All Out of Fumes

From the Story Arc: The Wayward Spiral

Next Story in the Arc: Running Red by Sturmfront (Monday, June 13, 2005)

(posted Monday, June 13, 2005)

He was still wearing his uniform. Well, what passed for one. It was really only motorcyclist and army surplus gear. A leather jacket with matching pants, both sturdy and waterproof, gloves, army boots and a red beret. He could have been anyone, even with the eye patch that unmistakably marred his features.

But he was not, was he? Not anyone, no. He had been given great gifts after all. To pull the Lightning from the sky and form it with his hands as if it was clay, then hurl it at his enemies like Zeus thundering from Mount Olympus. To command the winds and the clouds to do his bidding. To send storms and hail and rain as if the bag of Aiolos had been torn wide open and...
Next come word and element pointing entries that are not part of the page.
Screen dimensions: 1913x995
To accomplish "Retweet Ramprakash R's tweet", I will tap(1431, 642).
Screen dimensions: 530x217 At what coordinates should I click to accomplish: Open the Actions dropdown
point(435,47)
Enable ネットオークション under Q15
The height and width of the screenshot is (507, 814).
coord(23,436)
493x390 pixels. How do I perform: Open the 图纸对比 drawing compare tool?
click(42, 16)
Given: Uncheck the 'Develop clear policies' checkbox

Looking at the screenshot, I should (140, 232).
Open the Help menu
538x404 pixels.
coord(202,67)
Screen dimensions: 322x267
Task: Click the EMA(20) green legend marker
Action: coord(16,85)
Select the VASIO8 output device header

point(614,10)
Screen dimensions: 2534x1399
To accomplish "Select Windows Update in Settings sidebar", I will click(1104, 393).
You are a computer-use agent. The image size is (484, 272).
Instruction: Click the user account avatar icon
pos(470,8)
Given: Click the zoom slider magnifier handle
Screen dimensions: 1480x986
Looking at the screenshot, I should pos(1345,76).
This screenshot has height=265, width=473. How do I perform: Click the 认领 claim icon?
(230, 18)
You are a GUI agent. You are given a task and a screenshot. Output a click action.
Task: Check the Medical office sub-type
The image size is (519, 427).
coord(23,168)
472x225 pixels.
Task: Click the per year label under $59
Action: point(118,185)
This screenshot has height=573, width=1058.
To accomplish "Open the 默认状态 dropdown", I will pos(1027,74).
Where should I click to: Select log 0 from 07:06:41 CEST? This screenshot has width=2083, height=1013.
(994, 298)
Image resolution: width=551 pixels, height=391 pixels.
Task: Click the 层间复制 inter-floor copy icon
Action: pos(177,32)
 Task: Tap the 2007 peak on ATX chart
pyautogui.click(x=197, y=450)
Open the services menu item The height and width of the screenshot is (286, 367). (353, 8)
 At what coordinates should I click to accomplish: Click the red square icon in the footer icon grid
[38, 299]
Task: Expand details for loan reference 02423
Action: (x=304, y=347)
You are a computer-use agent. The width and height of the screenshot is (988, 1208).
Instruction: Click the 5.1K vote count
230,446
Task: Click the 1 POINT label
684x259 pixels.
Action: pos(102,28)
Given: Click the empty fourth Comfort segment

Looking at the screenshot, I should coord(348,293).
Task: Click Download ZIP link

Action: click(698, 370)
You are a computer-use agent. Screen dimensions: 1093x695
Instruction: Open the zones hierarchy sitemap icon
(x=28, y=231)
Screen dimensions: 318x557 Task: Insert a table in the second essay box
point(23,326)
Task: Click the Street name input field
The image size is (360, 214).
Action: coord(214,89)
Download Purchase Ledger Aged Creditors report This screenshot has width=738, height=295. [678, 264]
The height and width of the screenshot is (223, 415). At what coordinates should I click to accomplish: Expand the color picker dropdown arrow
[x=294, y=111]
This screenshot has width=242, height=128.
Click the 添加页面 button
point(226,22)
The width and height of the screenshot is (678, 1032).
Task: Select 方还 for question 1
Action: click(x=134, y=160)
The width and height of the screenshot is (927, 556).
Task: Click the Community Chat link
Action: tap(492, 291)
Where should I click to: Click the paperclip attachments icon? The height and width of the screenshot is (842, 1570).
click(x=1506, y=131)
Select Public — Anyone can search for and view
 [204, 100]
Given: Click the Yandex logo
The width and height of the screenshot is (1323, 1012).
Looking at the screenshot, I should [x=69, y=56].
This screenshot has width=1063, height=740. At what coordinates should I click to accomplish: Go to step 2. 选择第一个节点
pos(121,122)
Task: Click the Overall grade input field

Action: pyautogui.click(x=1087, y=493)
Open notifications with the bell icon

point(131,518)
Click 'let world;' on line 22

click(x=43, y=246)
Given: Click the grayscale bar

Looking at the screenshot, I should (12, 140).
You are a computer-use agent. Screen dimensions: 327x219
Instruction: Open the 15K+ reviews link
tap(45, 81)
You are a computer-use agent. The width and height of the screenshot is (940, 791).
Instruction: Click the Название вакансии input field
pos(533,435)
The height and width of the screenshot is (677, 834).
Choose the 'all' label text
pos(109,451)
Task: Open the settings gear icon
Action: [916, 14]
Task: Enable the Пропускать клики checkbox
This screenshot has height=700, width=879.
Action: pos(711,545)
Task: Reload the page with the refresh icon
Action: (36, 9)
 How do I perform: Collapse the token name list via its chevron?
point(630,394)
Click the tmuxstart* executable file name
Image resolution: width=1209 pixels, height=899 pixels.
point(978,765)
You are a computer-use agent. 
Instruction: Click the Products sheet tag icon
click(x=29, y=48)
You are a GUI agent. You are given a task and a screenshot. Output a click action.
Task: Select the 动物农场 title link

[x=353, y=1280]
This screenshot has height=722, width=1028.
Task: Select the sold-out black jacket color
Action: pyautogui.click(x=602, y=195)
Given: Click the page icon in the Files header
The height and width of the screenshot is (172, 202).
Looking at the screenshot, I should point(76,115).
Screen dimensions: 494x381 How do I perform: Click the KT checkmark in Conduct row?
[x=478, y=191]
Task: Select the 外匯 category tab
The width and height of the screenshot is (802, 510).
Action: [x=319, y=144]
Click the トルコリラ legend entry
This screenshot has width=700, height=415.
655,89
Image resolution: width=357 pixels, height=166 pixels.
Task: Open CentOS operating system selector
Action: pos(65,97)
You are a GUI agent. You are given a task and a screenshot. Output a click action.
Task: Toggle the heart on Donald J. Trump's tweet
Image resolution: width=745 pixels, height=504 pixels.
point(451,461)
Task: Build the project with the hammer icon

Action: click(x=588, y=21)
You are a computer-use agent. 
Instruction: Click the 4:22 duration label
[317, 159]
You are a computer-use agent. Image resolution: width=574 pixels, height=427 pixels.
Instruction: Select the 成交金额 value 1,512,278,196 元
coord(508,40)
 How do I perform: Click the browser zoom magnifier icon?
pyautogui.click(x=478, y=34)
Someone bumped into his shoulder as he was walking down the street. His train of thought immediately drowned in his instincts that urged him to incinerate the perceived attacker. Luckily for everyone involved, Sturmfront’s reason swiftly won over and he did nothing at all. He did not see who bumped into him, nor did he hear the mumbled apology. Instead, his gaze turned up.

For a moment, Sturmfront scanned the sky. It was night and the stars were almost visible through the lights of the city. When he closed his eye, he could see them anyhow. In that moment, he felt peace, for the first time in the day.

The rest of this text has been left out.